Records from a dataset:
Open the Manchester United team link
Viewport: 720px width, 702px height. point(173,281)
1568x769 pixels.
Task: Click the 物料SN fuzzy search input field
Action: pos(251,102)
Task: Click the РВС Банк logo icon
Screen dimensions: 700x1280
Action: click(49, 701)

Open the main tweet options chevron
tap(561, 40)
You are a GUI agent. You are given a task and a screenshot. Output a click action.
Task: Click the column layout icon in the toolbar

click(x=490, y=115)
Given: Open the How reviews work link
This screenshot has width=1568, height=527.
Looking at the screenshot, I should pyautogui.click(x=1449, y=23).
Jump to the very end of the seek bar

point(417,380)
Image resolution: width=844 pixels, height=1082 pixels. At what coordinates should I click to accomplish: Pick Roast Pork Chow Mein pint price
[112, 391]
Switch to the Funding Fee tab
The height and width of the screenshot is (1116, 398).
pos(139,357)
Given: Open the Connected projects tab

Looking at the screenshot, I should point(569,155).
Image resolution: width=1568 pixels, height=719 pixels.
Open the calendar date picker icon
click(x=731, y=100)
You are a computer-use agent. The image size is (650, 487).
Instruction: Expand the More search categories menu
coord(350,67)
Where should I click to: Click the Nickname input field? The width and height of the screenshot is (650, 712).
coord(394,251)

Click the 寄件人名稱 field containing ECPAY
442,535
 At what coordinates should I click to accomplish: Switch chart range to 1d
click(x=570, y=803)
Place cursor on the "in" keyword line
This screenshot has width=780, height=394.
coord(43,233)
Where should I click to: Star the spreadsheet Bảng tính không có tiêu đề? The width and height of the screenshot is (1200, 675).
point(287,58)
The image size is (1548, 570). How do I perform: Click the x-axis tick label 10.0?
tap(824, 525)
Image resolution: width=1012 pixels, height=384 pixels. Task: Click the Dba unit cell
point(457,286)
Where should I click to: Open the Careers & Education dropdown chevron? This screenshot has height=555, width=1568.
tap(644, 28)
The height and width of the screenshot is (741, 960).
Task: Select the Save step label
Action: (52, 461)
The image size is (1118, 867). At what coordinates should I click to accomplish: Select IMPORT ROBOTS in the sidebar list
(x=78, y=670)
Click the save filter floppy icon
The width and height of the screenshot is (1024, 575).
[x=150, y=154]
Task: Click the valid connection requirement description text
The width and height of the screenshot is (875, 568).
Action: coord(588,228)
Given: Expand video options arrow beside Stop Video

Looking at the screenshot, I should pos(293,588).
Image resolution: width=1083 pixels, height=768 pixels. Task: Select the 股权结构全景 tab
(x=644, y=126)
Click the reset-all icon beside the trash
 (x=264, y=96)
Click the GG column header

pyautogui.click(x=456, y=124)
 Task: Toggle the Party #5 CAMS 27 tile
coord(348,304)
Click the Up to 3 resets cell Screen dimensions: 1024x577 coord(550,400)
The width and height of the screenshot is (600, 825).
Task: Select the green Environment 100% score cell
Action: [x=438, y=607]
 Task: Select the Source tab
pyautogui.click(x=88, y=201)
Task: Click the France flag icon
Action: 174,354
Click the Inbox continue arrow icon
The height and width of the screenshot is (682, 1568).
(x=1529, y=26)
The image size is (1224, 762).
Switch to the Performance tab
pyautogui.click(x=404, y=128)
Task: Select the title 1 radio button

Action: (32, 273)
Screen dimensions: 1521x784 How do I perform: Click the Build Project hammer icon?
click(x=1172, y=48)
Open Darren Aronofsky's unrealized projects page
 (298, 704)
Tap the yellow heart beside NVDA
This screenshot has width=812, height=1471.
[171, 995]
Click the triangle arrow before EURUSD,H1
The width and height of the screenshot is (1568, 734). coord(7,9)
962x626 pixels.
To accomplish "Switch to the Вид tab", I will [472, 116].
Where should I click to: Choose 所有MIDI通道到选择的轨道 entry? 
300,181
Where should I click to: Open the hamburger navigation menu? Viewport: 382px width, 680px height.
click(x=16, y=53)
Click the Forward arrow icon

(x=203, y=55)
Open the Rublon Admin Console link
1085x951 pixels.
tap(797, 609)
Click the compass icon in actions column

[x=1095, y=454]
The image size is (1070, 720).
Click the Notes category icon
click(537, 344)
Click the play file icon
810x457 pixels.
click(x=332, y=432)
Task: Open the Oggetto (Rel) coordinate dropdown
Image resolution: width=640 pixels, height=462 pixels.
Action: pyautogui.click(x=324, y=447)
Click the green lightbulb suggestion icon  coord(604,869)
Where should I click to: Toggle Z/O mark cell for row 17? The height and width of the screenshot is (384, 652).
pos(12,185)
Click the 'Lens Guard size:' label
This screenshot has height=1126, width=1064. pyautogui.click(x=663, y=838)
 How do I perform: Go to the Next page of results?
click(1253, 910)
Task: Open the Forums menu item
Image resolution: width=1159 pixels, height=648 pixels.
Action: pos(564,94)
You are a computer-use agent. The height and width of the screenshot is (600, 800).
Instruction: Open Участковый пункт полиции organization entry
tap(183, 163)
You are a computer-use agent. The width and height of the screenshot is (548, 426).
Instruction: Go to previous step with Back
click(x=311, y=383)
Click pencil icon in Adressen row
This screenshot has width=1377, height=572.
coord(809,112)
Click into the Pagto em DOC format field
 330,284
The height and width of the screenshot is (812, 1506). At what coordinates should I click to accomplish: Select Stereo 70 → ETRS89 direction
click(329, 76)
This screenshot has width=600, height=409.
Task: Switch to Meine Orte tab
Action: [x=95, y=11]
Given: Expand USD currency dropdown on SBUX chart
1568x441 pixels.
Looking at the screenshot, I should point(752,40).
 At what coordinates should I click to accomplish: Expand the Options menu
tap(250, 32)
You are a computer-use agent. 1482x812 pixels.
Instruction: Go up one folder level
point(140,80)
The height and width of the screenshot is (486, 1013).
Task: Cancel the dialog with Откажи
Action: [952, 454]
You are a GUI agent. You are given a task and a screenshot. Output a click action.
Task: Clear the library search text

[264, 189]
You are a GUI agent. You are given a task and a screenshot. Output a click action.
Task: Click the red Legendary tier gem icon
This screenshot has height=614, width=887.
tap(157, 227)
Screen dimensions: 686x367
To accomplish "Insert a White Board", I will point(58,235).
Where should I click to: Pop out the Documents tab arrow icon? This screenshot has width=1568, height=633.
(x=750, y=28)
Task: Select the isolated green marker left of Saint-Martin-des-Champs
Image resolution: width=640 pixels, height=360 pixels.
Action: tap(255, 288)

▶ _How to complete this task_: Lines from the start of the entries through the one containing "Given: Open the How reviews work link" are to be set down again exactly, both ends included.

▶ _Result for this task_:
Open the Manchester United team link
Viewport: 720px width, 702px height. point(173,281)
1568x769 pixels.
Task: Click the 物料SN fuzzy search input field
Action: pos(251,102)
Task: Click the РВС Банк logo icon
Screen dimensions: 700x1280
Action: click(49, 701)

Open the main tweet options chevron
tap(561, 40)
You are a GUI agent. You are given a task and a screenshot. Output a click action.
Task: Click the column layout icon in the toolbar

click(x=490, y=115)
Given: Open the How reviews work link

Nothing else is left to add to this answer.